Caro Tonibler, o que o Estado deve ou nao fazer em cada momento, quanto e como, é a discussão mais fugaz que eu conheço...

Tonibler disse...

Cara Suzana,

sim, a discussão termina sempre que os credores batem à porta. O positivo disso é que os países passam a figurar em lugar de destaque nos livros de história.

AF disse...

Caro Dr. TM,

O Dr. TM não disse que a segurança privada é melhor que a pública, nem eu disse tal coisa, nem interpretei tal do seu post.

A minha resposta vai apenas num sentido: na leitura que fiz, o seu post parece dizer aos "críticos" dos "mercados" que estes (os mercados), afinal, encontram (sempre?) uma solução para as necessidades das pessoas.

Ora, especificamente no caso da segurança, que à outra caricatura não teci qualquer comentário, parece-me que a solução "encontrada" pelos mercados não é na realidade solução nenhuma. É uma solução para a segurança de algumas pessoas, e não uma solução para a segurança de todos.

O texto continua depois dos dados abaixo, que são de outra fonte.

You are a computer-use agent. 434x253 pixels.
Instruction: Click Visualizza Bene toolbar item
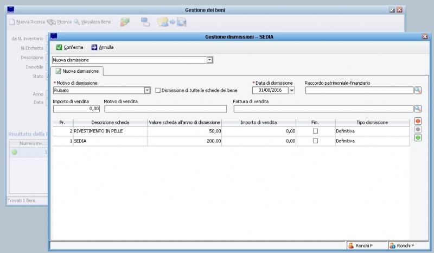pyautogui.click(x=95, y=22)
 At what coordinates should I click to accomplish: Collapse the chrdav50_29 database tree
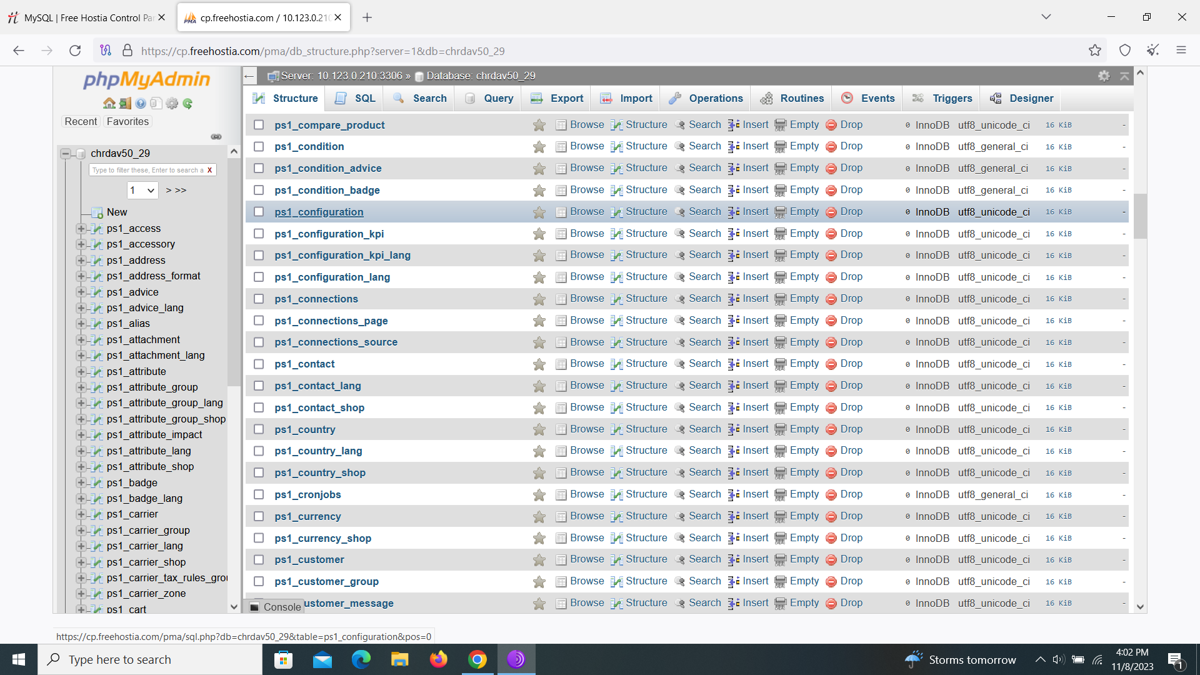tap(65, 153)
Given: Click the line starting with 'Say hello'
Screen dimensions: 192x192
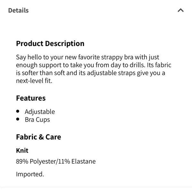Looking at the screenshot, I should (88, 57).
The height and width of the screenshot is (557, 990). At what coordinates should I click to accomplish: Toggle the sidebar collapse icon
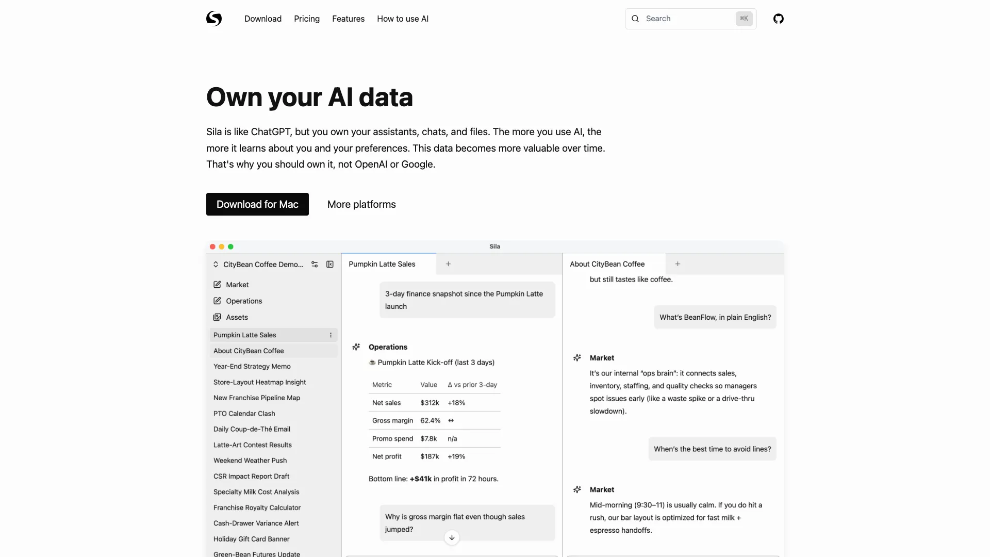pyautogui.click(x=330, y=265)
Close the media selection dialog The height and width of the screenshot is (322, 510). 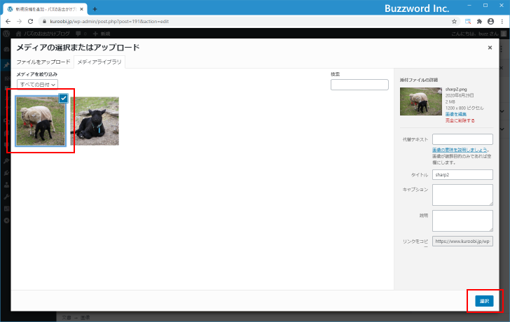(x=490, y=48)
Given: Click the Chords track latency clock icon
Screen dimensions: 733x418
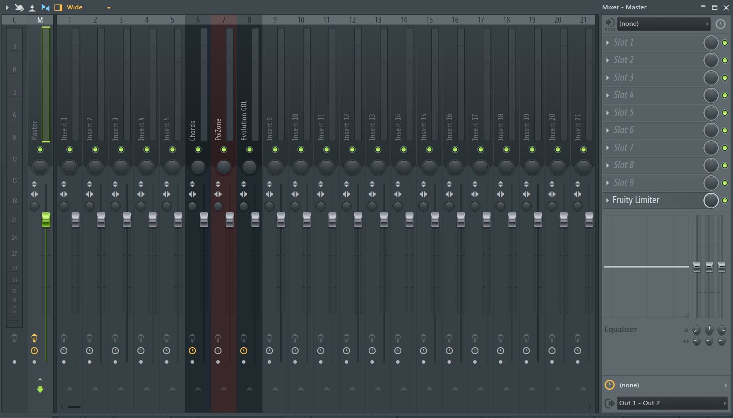Looking at the screenshot, I should coord(192,351).
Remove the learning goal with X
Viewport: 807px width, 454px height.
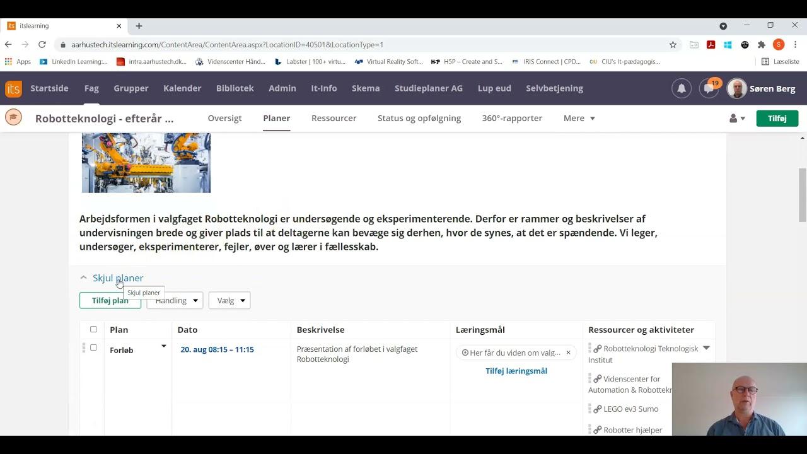pos(568,353)
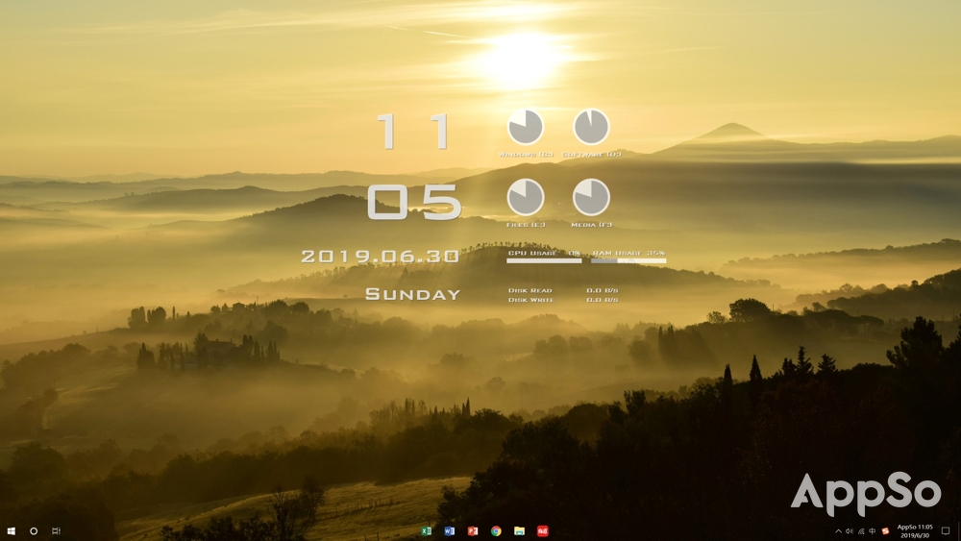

Bem pelo contrário. Parece-me lógico, embora o Dr. TM ache um exagero do tamanho do Everest, que o caminho dos "mercados", no caso da segurança, nos levaria inevitavelmente a uma situação próxima do feudalismo. É uma extrapolação enorme, eu sei. Mas parece-me ser esse o destino provável, da mesma forma como me parece provável que, se começar a subir os Himalaias em direcção ao pico, eventualmente chegarei ao Everest! ;)

Suzana Toscano disse...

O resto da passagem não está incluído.